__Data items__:
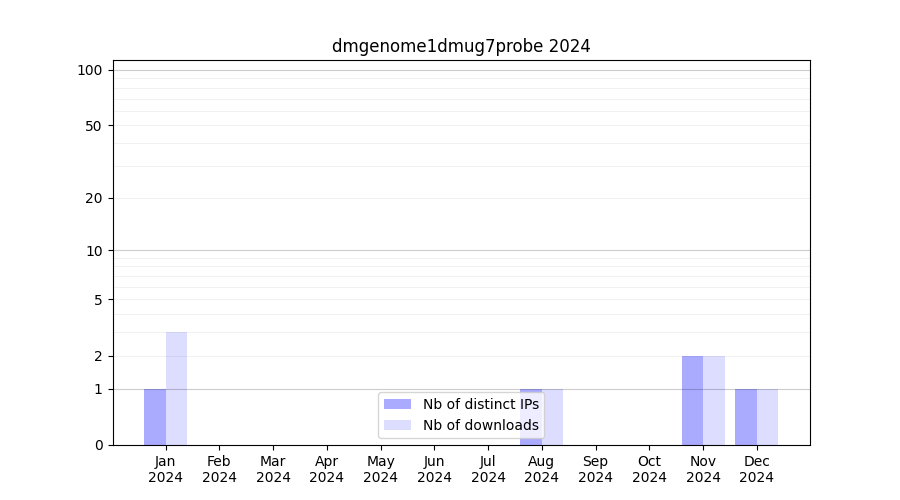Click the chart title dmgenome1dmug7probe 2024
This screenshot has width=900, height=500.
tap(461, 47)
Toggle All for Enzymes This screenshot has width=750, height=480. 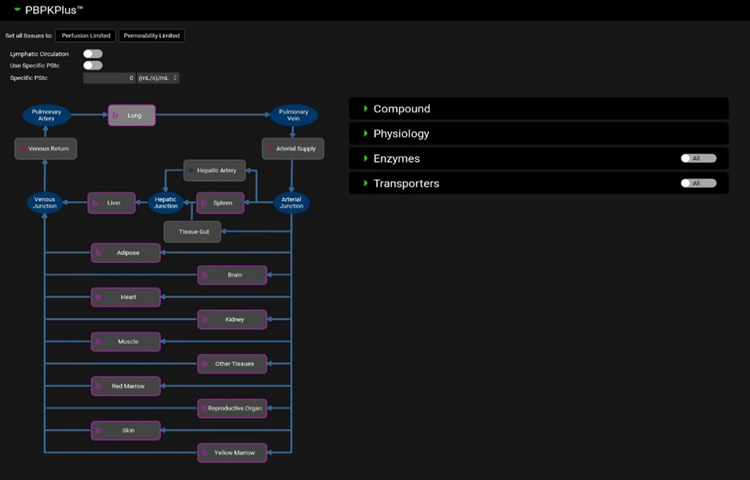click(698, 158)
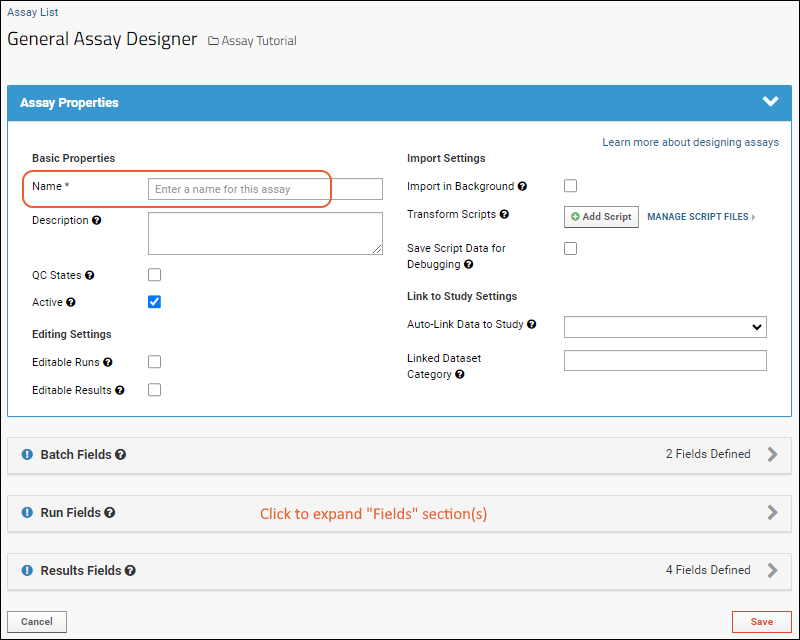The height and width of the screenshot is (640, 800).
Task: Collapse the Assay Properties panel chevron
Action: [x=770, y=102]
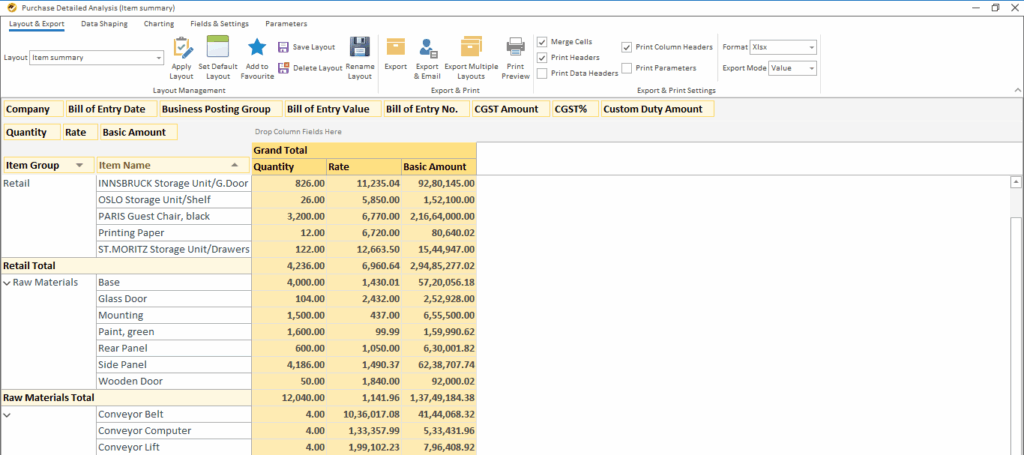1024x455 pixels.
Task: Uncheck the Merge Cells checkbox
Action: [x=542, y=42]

==

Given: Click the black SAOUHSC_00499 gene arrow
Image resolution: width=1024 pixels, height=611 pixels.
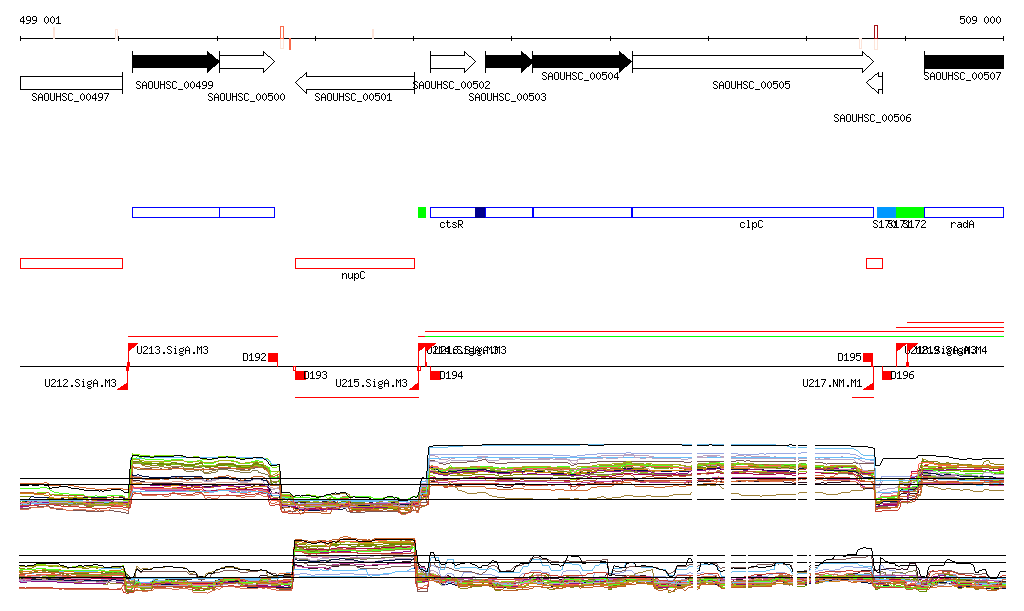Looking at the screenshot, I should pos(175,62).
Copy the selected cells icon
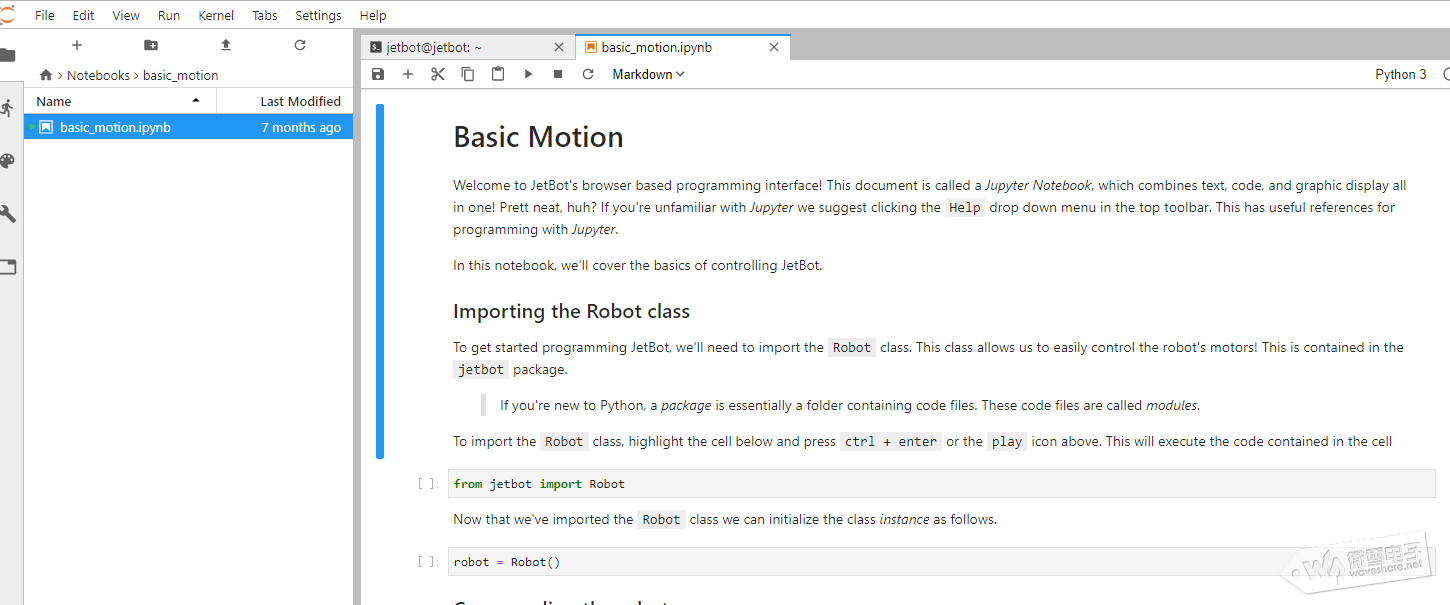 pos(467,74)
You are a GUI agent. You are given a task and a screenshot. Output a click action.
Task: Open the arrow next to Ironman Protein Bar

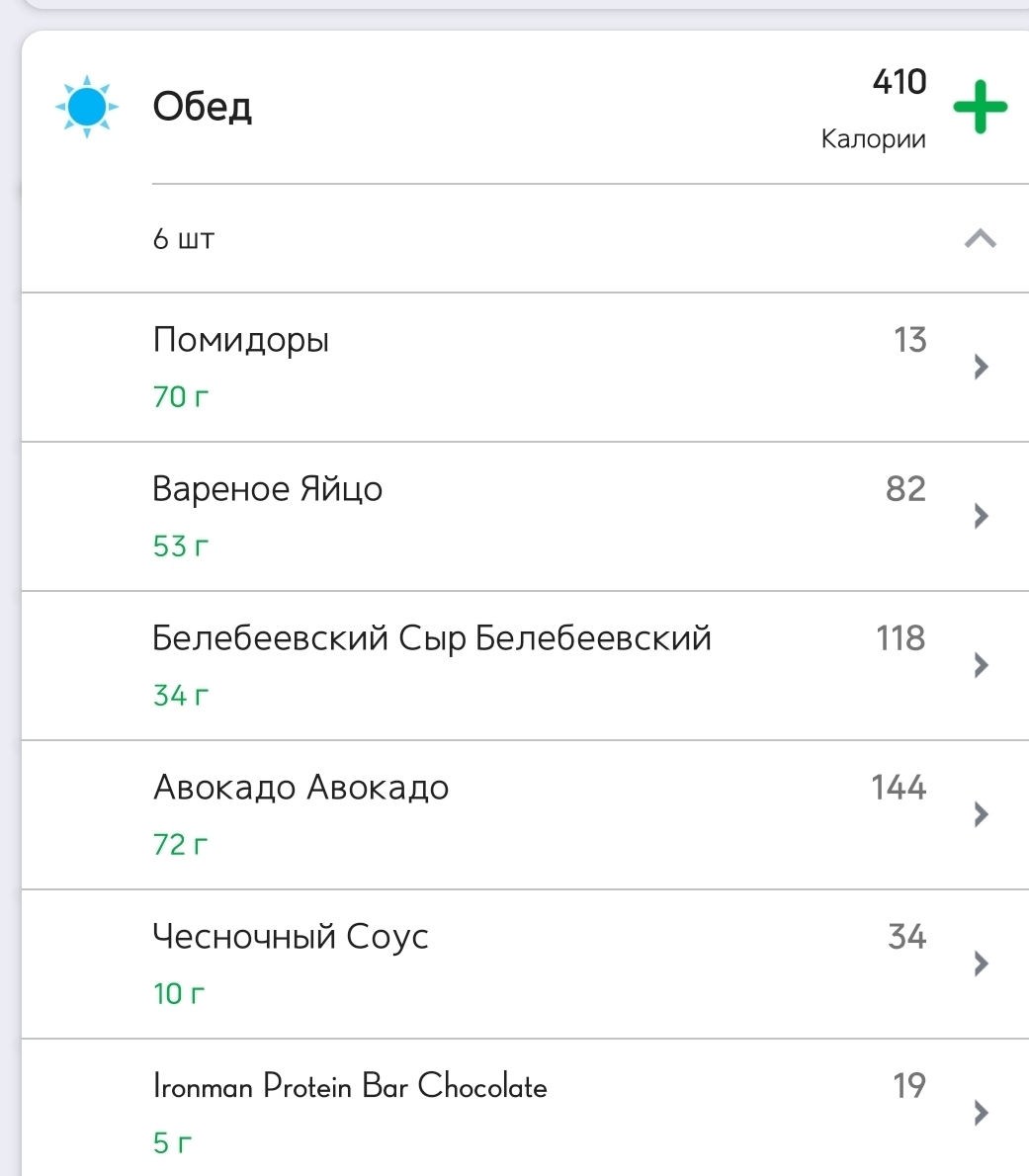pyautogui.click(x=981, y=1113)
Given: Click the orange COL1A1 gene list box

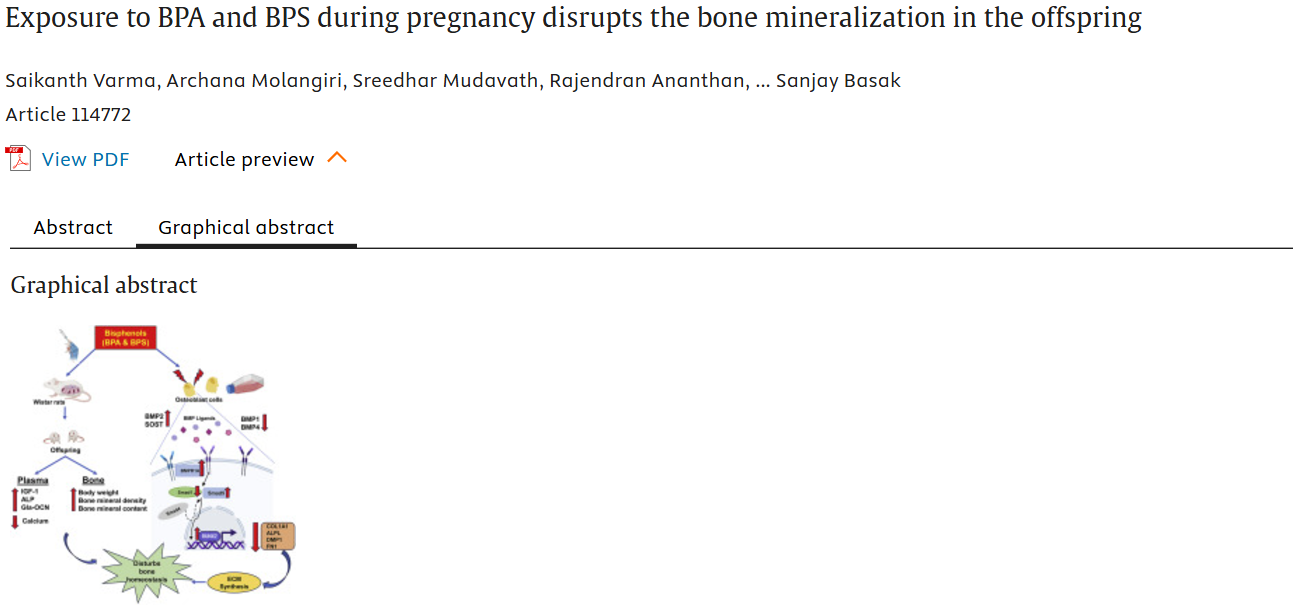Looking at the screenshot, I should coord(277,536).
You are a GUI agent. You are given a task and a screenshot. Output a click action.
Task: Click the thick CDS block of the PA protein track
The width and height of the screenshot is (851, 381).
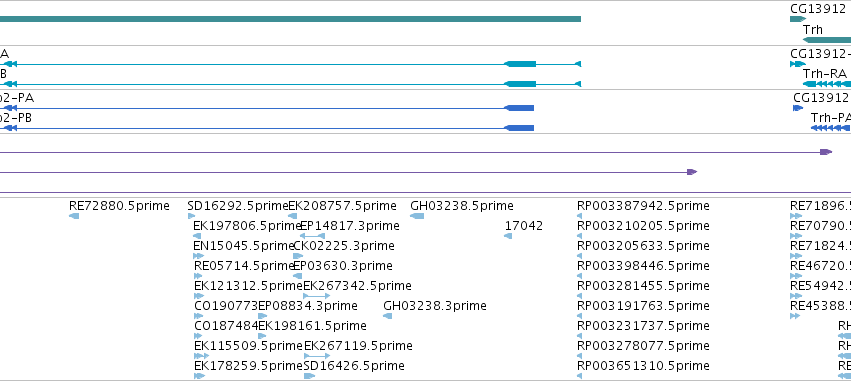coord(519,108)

__TASK DETAILS__: From the records above, copy only the lines running from the line containing "Copy the selected cells icon" to the line containing "Task: Click the", both ends included. Leave the pictures out.

__OUTPUT FOR THIS EXERCISE__:
Copy the selected cells icon
 pos(467,74)
You are a GUI agent. You are given a task and a screenshot. Output a click action.
Task: Open the arrow next to Ironman Protein Bar

pyautogui.click(x=981, y=1113)
Given: Click the orange COL1A1 gene list box

Looking at the screenshot, I should coord(277,536).
You are a GUI agent. You are given a task and a screenshot. Output a click action.
Task: Click the thick CDS block of the PA protein track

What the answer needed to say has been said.